Setelah cukup lama berjalan memutari KLIA2, akhirnya area food court lantai 2 menjadi pilihan untuk sekadar memejamkan mata 2-3 jam.
Perjalanan kali ini sungguh luar biasa. Bukan karena bisa jalan-jalan ke luar negeri. Tapi, ini adalah perjalanan solo backpacking perdana. I was too excited taking this journey!
Setibanya di Bandara Internasional Phnom Penh, saya dikejutkan dengan tingkah seorang petugas imigrasi. Entah pendengaran yang kurang baik atau pronunciation si bapak petugas imigrasi yang kurang pas, saya nggak paham dengan apa yang diucapkannya.
Kata dia dengan Bahasa Inggris logat Kamboja, “tip? do you want to give tip?”
Hah? Maksudnya apa ini? Saya pikir ada yang salah dengan paspor saya. Seketika itu juga saya tanya baik-baik. Si oknum ini pun menjelaskan dengan gamblang kalau dia minta uang “tip”. OMG! Perasaan di Indonesia juga banyak koruptor dan oknum petugas nggak baik, tapi belum pernah dimintai tip dengan frontal seperti ini. Karena saya orang yang memegang teguh prinsip anti korupsi, kolusi, dan nepotisme, saya pun menolak dan berlalu meninggalkannya.

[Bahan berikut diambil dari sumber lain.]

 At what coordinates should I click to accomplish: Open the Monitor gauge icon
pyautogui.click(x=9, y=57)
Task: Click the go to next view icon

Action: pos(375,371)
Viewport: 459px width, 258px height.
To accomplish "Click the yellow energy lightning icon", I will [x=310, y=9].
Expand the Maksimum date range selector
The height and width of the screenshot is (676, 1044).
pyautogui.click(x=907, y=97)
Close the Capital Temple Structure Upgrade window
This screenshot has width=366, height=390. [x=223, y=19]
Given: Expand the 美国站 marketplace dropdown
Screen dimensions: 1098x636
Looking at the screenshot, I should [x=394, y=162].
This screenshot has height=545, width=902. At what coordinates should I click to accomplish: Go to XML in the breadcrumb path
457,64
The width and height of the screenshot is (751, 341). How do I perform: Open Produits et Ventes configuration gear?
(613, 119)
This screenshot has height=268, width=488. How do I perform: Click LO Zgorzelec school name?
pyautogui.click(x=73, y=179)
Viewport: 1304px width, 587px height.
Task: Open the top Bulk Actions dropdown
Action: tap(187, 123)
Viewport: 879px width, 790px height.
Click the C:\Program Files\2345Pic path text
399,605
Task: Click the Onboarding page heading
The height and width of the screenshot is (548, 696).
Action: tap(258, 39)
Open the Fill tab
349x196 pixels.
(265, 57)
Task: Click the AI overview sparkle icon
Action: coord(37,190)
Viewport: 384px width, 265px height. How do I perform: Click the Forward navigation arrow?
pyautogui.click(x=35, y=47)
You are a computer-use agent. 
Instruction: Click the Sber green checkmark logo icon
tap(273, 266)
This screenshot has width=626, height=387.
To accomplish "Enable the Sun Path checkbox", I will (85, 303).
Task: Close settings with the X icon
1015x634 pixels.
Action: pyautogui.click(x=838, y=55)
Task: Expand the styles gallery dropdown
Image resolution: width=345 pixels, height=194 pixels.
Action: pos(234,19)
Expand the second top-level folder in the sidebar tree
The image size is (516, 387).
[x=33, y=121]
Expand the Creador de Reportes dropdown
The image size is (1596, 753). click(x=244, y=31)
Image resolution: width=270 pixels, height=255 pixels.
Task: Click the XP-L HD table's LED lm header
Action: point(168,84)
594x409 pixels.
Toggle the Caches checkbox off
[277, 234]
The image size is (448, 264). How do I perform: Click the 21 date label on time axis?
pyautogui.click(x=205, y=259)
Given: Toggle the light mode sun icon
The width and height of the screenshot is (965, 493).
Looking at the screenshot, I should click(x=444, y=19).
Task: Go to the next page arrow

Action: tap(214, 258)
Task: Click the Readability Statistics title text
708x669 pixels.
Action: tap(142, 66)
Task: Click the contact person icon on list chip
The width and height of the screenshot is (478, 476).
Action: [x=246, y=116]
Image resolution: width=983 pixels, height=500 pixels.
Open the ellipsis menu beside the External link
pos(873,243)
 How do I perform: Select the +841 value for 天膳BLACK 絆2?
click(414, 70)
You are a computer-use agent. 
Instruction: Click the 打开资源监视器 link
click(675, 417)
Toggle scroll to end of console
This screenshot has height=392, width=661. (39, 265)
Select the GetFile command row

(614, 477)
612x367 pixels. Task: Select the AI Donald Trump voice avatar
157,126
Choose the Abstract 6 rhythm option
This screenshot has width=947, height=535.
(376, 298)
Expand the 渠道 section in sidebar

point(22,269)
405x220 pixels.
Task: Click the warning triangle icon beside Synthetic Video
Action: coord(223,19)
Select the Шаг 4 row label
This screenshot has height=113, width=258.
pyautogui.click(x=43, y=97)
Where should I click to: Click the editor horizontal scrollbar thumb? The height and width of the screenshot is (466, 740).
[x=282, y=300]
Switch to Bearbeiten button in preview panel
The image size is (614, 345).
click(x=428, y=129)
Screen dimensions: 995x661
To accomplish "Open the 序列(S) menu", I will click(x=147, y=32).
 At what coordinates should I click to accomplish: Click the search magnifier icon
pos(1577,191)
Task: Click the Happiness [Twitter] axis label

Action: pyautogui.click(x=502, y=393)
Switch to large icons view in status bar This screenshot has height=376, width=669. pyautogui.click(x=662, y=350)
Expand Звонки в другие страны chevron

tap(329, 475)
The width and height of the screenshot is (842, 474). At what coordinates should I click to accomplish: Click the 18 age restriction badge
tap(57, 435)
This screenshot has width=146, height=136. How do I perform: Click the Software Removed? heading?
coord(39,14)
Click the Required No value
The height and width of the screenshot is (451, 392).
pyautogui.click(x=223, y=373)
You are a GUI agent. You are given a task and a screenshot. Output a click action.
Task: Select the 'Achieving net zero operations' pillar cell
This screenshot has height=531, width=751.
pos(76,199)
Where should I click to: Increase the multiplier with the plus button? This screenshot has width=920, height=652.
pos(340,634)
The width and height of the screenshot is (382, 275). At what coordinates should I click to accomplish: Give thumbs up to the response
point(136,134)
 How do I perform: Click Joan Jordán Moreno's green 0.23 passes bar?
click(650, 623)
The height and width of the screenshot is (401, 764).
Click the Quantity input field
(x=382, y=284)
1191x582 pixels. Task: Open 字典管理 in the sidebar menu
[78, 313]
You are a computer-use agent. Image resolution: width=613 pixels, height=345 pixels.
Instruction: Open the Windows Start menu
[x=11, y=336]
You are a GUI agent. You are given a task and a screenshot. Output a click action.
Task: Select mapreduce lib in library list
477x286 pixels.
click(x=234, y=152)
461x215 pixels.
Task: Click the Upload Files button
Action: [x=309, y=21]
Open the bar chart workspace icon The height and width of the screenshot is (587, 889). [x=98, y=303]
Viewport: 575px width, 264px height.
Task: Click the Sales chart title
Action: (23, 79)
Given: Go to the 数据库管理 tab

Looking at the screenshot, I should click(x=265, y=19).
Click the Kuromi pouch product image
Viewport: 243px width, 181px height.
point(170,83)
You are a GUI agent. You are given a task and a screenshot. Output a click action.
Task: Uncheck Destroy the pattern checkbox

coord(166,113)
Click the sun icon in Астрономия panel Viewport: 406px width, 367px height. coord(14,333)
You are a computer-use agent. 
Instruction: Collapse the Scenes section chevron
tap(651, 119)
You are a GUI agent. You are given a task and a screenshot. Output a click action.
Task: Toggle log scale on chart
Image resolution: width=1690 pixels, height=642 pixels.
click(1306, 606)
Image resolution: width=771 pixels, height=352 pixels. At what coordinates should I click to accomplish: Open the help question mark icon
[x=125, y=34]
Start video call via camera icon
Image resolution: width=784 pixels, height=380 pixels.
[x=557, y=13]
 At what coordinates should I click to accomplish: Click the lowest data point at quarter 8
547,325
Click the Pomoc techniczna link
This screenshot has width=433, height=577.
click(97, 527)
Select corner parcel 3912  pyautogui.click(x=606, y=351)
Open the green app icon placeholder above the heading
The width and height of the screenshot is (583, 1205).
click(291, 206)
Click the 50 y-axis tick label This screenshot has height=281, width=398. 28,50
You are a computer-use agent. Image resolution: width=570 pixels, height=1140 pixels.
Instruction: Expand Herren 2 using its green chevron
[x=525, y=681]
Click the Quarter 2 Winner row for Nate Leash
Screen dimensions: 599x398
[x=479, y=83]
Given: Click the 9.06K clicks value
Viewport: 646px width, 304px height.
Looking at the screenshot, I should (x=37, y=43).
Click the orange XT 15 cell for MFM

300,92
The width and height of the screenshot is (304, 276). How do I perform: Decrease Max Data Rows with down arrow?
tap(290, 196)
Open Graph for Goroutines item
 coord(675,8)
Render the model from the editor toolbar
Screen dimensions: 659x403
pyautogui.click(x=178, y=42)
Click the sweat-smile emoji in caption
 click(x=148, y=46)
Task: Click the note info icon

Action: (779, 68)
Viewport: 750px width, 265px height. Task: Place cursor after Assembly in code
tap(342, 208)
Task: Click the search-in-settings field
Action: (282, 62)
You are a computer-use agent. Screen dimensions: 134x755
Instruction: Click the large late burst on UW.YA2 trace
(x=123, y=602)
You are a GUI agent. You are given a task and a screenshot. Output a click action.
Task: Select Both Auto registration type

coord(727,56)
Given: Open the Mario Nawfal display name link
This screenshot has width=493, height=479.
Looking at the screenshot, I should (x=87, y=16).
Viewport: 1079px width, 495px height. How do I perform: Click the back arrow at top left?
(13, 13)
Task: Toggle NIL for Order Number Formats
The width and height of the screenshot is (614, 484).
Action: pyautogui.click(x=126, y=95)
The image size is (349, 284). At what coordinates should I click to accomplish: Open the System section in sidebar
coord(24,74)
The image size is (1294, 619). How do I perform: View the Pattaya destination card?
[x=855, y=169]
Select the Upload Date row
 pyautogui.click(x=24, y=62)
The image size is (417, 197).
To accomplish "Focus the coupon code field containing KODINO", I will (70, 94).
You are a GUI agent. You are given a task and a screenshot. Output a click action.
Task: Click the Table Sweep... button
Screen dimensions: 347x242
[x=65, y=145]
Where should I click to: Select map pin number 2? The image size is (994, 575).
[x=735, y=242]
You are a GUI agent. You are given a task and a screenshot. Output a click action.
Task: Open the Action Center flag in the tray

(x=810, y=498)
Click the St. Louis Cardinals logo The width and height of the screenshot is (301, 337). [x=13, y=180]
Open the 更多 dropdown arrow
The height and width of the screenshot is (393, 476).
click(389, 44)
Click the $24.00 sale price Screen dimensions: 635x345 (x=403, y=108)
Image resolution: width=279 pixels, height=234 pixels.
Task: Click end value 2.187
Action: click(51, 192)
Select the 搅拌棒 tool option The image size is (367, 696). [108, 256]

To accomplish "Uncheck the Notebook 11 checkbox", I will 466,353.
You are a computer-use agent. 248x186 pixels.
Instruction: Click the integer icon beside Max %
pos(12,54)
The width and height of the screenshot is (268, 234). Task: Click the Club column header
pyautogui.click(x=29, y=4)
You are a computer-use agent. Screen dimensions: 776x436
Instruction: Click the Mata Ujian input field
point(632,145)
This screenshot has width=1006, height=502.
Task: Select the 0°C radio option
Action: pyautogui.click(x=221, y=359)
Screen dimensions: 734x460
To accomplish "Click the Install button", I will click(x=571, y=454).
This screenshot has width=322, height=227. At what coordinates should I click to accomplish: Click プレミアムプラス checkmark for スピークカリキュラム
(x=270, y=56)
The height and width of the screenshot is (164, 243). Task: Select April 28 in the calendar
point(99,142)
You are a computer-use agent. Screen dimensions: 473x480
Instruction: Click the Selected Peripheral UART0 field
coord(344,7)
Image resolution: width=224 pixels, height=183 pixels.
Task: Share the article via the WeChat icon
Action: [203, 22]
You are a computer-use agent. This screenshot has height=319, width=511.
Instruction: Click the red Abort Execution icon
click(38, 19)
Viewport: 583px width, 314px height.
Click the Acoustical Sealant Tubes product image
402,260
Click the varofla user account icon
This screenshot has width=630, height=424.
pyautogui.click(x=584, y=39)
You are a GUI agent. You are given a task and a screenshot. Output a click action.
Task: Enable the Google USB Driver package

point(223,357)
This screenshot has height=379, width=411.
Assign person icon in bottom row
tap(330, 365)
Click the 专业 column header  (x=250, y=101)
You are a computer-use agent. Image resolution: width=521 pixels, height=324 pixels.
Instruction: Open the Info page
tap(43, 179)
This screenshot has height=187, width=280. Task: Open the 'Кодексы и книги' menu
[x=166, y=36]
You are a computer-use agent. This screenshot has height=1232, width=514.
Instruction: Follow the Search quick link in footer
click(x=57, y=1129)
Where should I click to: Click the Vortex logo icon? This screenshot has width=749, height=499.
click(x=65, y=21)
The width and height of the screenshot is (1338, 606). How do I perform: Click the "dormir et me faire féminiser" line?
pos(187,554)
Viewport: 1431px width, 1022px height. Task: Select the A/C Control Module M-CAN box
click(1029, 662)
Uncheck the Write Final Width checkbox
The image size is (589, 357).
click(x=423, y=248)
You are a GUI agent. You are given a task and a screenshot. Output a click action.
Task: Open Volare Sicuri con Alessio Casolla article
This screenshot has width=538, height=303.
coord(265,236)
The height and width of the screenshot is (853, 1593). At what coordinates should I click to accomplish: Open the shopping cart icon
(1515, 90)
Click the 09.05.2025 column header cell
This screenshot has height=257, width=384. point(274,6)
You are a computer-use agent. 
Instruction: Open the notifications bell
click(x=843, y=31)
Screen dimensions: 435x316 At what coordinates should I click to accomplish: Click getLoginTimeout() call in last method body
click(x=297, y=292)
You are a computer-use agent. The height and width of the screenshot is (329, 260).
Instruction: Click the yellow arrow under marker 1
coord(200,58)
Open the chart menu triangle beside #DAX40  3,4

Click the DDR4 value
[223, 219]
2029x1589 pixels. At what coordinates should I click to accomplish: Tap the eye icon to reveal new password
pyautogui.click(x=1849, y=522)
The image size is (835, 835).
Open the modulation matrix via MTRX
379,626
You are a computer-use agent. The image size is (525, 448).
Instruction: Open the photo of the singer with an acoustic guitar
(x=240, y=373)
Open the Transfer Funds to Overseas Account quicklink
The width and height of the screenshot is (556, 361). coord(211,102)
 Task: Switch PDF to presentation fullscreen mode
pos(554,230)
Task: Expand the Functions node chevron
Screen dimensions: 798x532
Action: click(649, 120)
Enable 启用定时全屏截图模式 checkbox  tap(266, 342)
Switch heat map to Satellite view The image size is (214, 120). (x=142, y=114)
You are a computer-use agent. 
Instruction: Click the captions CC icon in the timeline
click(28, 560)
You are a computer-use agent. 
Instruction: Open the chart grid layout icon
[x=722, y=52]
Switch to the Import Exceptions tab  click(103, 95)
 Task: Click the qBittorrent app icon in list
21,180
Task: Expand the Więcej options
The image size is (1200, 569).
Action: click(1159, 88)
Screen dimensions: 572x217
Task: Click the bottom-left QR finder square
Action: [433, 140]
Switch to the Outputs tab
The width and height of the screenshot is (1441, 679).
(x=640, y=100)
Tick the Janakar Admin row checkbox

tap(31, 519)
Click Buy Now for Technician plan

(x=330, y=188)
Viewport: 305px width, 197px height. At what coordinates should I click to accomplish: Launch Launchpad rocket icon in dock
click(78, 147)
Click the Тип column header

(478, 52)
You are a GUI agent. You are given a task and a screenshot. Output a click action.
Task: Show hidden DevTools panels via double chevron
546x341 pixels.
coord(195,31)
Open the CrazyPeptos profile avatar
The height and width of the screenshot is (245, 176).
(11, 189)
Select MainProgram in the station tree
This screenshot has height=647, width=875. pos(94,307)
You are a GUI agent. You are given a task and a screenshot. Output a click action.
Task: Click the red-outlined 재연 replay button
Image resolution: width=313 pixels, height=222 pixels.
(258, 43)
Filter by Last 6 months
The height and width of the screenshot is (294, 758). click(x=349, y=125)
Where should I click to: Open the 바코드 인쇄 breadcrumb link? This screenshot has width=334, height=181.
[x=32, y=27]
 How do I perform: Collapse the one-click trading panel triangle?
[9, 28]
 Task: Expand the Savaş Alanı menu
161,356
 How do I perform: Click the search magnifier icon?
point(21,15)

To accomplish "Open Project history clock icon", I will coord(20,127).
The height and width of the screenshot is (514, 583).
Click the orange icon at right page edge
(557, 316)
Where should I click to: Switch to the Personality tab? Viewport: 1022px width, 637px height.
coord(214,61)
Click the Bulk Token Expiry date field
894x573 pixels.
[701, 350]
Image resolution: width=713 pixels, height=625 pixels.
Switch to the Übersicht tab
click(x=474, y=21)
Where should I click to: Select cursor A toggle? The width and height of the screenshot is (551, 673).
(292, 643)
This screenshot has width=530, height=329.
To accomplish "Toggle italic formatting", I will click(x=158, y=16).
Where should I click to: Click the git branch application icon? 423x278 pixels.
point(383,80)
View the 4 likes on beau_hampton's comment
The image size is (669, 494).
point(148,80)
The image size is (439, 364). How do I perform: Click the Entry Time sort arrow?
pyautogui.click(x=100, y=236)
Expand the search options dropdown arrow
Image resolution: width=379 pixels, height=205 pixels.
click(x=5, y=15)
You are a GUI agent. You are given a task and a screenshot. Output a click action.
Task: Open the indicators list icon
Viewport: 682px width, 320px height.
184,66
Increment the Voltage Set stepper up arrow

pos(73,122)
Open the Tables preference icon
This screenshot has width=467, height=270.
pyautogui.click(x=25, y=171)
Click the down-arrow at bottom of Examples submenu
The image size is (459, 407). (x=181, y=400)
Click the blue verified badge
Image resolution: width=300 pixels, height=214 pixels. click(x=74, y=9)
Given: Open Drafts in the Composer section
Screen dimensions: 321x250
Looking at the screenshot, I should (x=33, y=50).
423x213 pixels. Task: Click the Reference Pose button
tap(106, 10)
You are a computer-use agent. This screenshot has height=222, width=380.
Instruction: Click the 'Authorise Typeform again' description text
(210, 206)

Saya segera meninggalkan bandara dan mencari tuk-tuk untuk mengunjungi Killing Field.
Bagi saya, mencari supir tuk-tuk adalah tantangan terberat kedua setelah naik pesawat. FYI, saya suka jalan-jalan, tapi selalu takut ketika harus naik pesawat. Sesuai dengan tips yang saya baca, carilah supir tuk-tuk di luar bandara. Biasanya harganya lebih murah.
Setelah berjalan cukup jauh dan menolak beberapa supir tuk-tuk, akhirnya hati saya berlabuh pada supir tuk-tuk bernama “Weboll”. Kenapa memilih dia? Tentu saja karena dia memberikan tarif yang paling murah dibandingkan yang lainnya: 10 USD untuk mengunjungi destinasi wisata di Phnom Penh dan berakhir di pool bus GIANT IBIS.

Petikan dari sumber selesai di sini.